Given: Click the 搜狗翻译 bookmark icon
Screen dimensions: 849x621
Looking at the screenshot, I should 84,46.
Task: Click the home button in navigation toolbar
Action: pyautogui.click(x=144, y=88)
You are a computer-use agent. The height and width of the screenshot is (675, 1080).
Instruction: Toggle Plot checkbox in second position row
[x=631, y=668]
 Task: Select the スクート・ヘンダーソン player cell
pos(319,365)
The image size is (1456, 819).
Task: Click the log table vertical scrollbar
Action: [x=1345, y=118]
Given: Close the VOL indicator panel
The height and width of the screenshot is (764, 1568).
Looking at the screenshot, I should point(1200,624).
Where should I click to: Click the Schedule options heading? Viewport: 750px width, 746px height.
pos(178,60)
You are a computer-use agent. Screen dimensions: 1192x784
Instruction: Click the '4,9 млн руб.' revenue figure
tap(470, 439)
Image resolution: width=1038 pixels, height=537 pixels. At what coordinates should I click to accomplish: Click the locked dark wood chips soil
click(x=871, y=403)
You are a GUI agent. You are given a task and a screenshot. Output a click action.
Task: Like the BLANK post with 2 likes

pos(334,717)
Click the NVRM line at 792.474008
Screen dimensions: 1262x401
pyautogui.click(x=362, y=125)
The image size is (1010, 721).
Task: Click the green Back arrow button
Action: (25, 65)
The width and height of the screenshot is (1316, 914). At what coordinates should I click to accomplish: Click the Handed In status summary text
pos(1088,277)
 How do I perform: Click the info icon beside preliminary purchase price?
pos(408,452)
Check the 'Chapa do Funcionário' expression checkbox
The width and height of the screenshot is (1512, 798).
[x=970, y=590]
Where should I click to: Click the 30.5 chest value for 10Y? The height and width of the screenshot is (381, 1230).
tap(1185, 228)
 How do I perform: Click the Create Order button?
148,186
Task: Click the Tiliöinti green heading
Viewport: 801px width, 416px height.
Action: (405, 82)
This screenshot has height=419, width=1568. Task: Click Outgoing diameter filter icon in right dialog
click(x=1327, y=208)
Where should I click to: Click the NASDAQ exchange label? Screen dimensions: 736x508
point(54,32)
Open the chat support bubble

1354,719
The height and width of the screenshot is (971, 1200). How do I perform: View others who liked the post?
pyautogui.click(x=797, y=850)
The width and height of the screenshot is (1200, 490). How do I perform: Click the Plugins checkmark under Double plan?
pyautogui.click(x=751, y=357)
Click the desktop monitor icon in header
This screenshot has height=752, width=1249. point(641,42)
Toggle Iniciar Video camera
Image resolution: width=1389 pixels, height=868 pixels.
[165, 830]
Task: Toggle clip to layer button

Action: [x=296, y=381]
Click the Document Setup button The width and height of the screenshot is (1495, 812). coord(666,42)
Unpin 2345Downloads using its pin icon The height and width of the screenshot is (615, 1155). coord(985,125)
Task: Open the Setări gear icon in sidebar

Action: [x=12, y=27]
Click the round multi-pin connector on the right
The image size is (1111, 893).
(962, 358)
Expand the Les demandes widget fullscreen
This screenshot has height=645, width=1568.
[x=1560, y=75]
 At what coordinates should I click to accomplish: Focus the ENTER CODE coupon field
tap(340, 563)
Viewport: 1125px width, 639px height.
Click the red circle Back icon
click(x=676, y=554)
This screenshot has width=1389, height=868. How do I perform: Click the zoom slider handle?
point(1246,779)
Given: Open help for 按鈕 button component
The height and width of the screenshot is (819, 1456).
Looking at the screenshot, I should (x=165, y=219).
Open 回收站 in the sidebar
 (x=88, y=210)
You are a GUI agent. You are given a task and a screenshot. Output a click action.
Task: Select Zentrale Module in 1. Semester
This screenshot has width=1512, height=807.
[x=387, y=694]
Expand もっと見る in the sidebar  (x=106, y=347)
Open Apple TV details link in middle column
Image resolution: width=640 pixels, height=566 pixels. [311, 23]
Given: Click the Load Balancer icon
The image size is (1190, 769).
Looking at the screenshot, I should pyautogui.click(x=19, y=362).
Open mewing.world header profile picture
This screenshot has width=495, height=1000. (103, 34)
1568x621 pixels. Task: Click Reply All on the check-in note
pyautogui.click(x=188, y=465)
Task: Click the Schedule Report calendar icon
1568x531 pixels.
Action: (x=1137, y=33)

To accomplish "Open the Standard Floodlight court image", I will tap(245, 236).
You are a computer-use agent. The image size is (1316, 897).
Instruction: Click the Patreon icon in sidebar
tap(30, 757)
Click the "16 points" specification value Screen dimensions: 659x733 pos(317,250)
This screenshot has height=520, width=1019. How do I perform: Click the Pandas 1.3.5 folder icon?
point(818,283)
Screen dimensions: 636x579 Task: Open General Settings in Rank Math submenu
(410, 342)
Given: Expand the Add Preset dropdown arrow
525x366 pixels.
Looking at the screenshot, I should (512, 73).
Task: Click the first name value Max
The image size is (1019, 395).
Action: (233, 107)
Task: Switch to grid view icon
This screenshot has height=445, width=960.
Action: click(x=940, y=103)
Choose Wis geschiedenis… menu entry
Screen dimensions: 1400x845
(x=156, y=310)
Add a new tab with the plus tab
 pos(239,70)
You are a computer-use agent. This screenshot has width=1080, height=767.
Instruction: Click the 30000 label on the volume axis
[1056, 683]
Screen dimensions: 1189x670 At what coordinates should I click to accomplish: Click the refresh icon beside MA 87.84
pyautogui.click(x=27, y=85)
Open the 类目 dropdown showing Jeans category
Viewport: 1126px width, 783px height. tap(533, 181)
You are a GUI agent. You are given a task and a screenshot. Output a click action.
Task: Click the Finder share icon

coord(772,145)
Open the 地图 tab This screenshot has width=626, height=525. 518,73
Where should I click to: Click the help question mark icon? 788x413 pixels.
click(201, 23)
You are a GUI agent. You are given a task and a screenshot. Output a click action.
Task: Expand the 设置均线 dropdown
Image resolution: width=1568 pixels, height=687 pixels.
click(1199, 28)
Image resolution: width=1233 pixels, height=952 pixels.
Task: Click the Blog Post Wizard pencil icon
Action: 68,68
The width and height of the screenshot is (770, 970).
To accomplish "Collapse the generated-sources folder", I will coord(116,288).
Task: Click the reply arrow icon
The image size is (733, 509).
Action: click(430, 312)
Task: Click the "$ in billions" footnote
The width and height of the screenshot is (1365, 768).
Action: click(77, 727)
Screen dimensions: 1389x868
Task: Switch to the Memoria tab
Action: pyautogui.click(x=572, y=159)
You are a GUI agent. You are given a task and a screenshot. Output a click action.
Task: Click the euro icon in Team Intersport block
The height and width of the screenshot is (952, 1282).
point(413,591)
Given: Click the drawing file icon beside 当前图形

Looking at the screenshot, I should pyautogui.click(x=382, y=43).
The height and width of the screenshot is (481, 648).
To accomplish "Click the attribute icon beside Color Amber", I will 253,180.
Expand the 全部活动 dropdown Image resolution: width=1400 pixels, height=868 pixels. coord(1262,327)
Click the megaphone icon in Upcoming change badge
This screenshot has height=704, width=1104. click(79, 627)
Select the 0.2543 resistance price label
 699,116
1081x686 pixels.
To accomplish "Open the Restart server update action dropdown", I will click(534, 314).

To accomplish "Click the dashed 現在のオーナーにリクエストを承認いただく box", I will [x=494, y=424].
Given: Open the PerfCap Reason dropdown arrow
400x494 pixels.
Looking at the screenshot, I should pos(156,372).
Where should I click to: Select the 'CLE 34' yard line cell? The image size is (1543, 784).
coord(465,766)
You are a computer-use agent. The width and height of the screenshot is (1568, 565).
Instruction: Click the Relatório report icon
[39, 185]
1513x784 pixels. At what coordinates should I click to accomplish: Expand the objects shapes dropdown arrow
^^^^^^^^
*Solicitud*: Convierte en una lista numerada las líneas de las entradas, empezando por el inicio y terminando en la línea que contiene "[x=970, y=590]", ambas incluidas. Omite las líneas en blanco.

*Respuesta correcta*:
1. Given: Click the 搜狗翻译 bookmark icon
2. Screen dimensions: 849x621
3. Looking at the screenshot, I should 84,46.
4. Task: Click the home button in navigation toolbar
5. Action: pyautogui.click(x=144, y=88)
6. You are a computer-use agent. The height and width of the screenshot is (675, 1080).
7. Instruction: Toggle Plot checkbox in second position row
8. [x=631, y=668]
9.  Task: Select the スクート・ヘンダーソン player cell
10. pos(319,365)
11. The image size is (1456, 819).
12. Task: Click the log table vertical scrollbar
13. Action: [x=1345, y=118]
14. Given: Close the VOL indicator panel
15. The height and width of the screenshot is (764, 1568).
16. Looking at the screenshot, I should point(1200,624).
17. Where should I click to: Click the Schedule options heading? Viewport: 750px width, 746px height.
18. pos(178,60)
19. You are a computer-use agent. Screen dimensions: 1192x784
20. Instruction: Click the '4,9 млн руб.' revenue figure
21. tap(470, 439)
22. Image resolution: width=1038 pixels, height=537 pixels. At what coordinates should I click to accomplish: Click the locked dark wood chips soil
23. click(x=871, y=403)
24. You are a GUI agent. You are given a task and a screenshot. Output a click action.
25. Task: Like the BLANK post with 2 likes
26. pos(334,717)
27. Click the NVRM line at 792.474008
28. Screen dimensions: 1262x401
29. pyautogui.click(x=362, y=125)
30. The image size is (1010, 721).
31. Task: Click the green Back arrow button
32. Action: (25, 65)
33. The width and height of the screenshot is (1316, 914). At what coordinates should I click to accomplish: Click the Handed In status summary text
34. pos(1088,277)
35.  How do I perform: Click the info icon beside preliminary purchase price?
36. pos(408,452)
37. Check the 'Chapa do Funcionário' expression checkbox
38. The width and height of the screenshot is (1512, 798).
39. [x=970, y=590]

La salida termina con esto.